Marjanen, J., Pivovarova, L., Zosa, E., & Kurunmäki, J. (2019). Clustering ideological terms in historical newspaper data with diachronic word embeddings. In 5th International Workshop on Computational History, HistoInformatics 2019. CEUR-WS.
Diachronic embeddings built on the National Library of Finland newspaper collection could be downloaded from here.
We used an incremental training method, closely following (Kim et al., 2014) and previously applied by (Hengchen et. al, 2019). More explanations, code and several embeddings model check could be found here.
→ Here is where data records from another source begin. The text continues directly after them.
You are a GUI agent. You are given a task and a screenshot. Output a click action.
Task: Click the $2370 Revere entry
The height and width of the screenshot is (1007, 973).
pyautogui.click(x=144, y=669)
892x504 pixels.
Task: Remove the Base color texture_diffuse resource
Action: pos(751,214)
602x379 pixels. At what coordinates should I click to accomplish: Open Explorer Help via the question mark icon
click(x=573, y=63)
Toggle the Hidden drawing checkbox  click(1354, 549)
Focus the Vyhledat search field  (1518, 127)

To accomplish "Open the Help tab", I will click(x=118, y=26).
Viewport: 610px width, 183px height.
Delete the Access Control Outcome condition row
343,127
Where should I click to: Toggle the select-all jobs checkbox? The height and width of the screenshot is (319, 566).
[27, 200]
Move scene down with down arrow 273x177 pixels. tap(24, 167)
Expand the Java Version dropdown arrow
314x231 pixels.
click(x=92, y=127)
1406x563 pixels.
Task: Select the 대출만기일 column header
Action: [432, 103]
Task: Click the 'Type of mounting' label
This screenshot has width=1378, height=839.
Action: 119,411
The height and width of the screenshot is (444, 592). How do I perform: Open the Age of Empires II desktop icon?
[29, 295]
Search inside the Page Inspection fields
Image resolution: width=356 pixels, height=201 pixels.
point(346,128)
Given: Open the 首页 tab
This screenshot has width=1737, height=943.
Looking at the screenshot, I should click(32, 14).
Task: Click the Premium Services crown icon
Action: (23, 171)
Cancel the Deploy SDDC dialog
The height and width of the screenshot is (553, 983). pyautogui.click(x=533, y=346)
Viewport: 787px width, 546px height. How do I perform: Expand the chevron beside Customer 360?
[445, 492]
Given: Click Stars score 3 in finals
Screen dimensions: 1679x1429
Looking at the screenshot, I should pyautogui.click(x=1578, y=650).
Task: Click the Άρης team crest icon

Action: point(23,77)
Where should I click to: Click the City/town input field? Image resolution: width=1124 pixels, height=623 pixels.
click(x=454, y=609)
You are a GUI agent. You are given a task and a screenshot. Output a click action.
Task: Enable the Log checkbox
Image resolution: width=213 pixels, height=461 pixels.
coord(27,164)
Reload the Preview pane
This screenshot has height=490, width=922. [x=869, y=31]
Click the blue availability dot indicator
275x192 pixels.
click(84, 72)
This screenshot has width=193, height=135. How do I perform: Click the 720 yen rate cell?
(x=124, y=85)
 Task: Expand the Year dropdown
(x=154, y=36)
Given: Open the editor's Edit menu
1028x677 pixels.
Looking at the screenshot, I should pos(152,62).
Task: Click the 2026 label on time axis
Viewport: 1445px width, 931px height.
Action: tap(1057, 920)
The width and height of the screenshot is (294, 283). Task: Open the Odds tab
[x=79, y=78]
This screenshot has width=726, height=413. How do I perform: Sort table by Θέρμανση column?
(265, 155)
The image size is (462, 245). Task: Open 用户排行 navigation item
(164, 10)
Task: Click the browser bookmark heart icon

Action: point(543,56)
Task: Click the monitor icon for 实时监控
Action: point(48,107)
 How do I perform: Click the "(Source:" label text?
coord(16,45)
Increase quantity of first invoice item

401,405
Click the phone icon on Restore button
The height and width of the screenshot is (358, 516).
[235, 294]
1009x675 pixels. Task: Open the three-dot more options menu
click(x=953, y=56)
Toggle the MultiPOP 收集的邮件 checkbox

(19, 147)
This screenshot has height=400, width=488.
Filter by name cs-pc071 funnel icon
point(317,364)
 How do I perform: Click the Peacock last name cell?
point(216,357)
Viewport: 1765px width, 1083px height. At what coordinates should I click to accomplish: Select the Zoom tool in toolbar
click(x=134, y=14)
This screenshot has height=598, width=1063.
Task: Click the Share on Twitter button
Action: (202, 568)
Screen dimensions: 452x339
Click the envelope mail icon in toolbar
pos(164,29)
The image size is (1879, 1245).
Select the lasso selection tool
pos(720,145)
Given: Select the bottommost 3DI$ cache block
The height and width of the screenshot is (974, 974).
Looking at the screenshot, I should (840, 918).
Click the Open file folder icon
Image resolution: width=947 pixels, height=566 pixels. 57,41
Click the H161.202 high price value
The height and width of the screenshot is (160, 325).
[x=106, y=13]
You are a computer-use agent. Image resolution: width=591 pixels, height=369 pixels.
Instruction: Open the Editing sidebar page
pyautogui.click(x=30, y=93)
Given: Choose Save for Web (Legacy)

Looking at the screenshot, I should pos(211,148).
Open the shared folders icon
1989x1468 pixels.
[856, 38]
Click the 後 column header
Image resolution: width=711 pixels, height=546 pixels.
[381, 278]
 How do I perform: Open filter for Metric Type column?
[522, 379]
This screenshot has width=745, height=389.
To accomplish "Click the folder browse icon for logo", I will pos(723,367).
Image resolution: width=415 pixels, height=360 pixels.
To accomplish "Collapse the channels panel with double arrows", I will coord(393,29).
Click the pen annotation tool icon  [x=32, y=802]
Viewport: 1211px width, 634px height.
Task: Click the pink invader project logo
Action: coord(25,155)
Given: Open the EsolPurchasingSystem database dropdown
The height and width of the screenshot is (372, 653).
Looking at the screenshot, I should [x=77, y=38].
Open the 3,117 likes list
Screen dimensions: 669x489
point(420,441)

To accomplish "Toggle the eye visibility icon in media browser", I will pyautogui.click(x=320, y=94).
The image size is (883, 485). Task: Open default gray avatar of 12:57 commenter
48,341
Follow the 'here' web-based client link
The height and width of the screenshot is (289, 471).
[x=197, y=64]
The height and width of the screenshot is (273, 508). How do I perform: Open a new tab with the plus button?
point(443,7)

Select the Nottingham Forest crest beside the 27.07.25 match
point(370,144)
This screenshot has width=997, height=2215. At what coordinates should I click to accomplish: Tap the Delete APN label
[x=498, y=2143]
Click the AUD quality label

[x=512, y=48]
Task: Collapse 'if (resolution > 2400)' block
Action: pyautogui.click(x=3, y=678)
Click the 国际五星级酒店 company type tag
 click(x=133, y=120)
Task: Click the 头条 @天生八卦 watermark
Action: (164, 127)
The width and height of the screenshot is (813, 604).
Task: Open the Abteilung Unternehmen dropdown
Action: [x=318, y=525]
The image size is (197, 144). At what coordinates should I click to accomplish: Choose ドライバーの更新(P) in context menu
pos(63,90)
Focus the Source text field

Once you obtained embeddings you can apply clustering using clustering.py
(clustering of selected words) or cluster_all.py
(enriched clustering).
Currently the code uses hard-coded links to models and hardcoded list of words.
The clustering outputs json files that can be used to make Sankey chart using diachronic_shift_sankey.py
.
Selected embeddings could be also vizualized using embeddings_drift_tsne.py
.
The code currently uses hard-coded paths.